§ WHAT YOU SHOULD DO
An exact copy of every record is needed.

§ RECORDS FOR THIS TASK
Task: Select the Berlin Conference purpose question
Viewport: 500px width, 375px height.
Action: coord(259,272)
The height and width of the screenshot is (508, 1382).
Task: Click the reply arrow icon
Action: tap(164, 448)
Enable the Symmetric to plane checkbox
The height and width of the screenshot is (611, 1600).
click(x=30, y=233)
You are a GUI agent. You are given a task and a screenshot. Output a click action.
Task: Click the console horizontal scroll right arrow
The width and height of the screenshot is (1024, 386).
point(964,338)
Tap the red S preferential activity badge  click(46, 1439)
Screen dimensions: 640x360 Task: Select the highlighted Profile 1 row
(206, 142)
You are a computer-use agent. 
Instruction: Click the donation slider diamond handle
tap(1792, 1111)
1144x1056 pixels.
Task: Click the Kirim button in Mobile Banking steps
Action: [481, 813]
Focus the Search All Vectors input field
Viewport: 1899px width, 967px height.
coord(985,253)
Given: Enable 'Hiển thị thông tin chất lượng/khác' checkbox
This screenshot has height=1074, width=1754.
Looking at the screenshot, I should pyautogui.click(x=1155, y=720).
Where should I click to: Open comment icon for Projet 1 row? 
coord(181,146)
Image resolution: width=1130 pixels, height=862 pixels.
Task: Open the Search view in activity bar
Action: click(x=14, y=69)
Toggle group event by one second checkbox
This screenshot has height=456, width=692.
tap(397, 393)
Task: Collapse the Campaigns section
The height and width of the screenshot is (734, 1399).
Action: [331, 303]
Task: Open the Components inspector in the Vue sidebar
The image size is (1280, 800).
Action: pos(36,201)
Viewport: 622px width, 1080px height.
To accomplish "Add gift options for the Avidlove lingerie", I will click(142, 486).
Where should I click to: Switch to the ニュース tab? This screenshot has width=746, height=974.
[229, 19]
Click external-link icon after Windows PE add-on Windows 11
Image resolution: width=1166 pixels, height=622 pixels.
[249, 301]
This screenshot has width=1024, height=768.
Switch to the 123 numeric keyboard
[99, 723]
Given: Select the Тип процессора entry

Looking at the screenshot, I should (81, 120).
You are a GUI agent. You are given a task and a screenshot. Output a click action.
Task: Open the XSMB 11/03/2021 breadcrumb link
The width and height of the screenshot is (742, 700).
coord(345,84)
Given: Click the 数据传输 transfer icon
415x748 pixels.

§ ANSWER AREA
Task: Select the Berlin Conference purpose question
Viewport: 500px width, 375px height.
Action: coord(259,272)
The height and width of the screenshot is (508, 1382).
Task: Click the reply arrow icon
Action: tap(164, 448)
Enable the Symmetric to plane checkbox
The height and width of the screenshot is (611, 1600).
click(x=30, y=233)
You are a GUI agent. You are given a task and a screenshot. Output a click action.
Task: Click the console horizontal scroll right arrow
The width and height of the screenshot is (1024, 386).
point(964,338)
Tap the red S preferential activity badge  click(46, 1439)
Screen dimensions: 640x360 Task: Select the highlighted Profile 1 row
(206, 142)
You are a computer-use agent. 
Instruction: Click the donation slider diamond handle
tap(1792, 1111)
1144x1056 pixels.
Task: Click the Kirim button in Mobile Banking steps
Action: [481, 813]
Focus the Search All Vectors input field
Viewport: 1899px width, 967px height.
coord(985,253)
Given: Enable 'Hiển thị thông tin chất lượng/khác' checkbox
This screenshot has height=1074, width=1754.
Looking at the screenshot, I should pyautogui.click(x=1155, y=720).
Where should I click to: Open comment icon for Projet 1 row? 
coord(181,146)
Image resolution: width=1130 pixels, height=862 pixels.
Task: Open the Search view in activity bar
Action: click(x=14, y=69)
Toggle group event by one second checkbox
This screenshot has height=456, width=692.
tap(397, 393)
Task: Collapse the Campaigns section
The height and width of the screenshot is (734, 1399).
Action: [331, 303]
Task: Open the Components inspector in the Vue sidebar
The image size is (1280, 800).
Action: pos(36,201)
Viewport: 622px width, 1080px height.
To accomplish "Add gift options for the Avidlove lingerie", I will click(142, 486).
Where should I click to: Switch to the ニュース tab? This screenshot has width=746, height=974.
[229, 19]
Click external-link icon after Windows PE add-on Windows 11
Image resolution: width=1166 pixels, height=622 pixels.
[249, 301]
This screenshot has width=1024, height=768.
Switch to the 123 numeric keyboard
[99, 723]
Given: Select the Тип процессора entry

Looking at the screenshot, I should (81, 120).
You are a GUI agent. You are given a task and a screenshot. Output a click action.
Task: Open the XSMB 11/03/2021 breadcrumb link
The width and height of the screenshot is (742, 700).
coord(345,84)
Given: Click the 数据传输 transfer icon
415x748 pixels.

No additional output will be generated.